Putin’s Successor Could Be Hiding in Plain Sight
Russian President Vladimir Putin chairs a meeting via video conference at the Kremlin, in Moscow, Russia, Feb. 8, 2023 (Sputnik photo by Grigory Sysoev via AP Images).

To absolutely nobody’s surprise, Russian President Vladimir Putin “won” the country’s latest electoral charade. The exercise, which ended Sunday, secured Putin a fifth term in office atop an autocratic regime increasingly centered around one man, with no designated successor and no sign that opposition will be tolerated from inside or outside his tight circle of control. Everyone’s fate is in Putin’s hands, and defiance can mean death.

As other autocrats have discovered, anointing or even subtly pointing at a successor can prove risky. On the surface, a succession plan can foster stability. But it also automatically creates a new center of power, one that can ultimately become a threat. That is most likely the reason why Putin has not signaled a preference for whom he would like to see in power when his presidency ends, if he has made such a determination.

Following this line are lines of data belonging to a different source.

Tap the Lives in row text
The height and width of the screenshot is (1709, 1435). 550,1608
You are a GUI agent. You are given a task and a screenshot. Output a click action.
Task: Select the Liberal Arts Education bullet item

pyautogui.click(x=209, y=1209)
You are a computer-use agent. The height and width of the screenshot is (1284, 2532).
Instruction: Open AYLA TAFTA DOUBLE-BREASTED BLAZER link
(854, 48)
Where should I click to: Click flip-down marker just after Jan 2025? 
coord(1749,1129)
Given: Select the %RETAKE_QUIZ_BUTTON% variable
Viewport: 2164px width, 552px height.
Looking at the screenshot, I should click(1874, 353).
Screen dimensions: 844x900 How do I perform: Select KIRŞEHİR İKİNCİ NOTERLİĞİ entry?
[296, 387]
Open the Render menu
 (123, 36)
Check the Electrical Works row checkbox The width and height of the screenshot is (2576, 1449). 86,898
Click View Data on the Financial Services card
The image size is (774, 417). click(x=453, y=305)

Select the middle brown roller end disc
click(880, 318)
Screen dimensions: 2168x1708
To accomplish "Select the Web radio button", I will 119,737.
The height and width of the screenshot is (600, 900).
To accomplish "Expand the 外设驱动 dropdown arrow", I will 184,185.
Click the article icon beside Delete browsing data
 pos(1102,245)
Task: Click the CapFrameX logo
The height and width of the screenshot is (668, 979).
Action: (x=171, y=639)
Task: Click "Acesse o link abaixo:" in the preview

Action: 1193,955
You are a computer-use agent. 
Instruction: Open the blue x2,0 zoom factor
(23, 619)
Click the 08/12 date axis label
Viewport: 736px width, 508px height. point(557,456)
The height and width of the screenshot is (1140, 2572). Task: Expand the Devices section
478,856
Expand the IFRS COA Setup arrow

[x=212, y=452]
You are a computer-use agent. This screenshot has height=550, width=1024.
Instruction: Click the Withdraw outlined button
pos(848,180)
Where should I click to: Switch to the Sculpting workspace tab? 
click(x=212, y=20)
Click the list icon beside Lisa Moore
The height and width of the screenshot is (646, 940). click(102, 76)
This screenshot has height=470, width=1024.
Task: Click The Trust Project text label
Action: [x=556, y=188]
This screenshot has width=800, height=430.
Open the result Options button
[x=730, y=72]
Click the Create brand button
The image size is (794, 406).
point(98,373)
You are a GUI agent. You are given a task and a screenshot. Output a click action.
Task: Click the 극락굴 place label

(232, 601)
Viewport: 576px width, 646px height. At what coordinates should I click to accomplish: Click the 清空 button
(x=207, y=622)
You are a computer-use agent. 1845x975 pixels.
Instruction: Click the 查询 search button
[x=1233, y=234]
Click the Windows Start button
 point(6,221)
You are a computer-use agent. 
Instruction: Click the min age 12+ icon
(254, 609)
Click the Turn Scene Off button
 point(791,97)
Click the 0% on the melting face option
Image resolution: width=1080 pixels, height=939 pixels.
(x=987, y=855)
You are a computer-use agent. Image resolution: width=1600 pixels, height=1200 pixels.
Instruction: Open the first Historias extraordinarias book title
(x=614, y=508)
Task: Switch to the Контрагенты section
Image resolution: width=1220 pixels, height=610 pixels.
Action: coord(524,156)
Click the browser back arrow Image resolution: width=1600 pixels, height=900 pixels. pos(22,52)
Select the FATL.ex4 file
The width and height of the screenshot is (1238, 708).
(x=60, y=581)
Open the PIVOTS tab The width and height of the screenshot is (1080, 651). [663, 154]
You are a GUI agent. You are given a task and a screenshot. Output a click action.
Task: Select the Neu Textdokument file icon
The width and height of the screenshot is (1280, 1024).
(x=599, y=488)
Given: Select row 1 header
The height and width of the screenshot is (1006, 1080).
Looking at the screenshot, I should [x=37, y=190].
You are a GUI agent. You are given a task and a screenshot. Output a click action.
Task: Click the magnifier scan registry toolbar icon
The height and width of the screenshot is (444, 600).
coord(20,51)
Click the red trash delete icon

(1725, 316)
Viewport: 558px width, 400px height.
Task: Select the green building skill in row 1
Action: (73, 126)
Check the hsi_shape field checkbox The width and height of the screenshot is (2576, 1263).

Instead, he opts to fortify himself and let potential successors compete for his personal favor.

Putin cut his teeth in politics in St. Petersburg in the 1990s, after having spent decades working in the shadowy Soviet-era KGB. His spectacular rise to national power began in 1999, when then-President Boris Yeltsin unexpectedly named him prime minister. Yeltsin resigned months later, and the 46-year-old former spy became acting president. He promptly won the 2000 presidential election, his popularity propelled by the brutal military campaign he had already launched against Chechen separatists.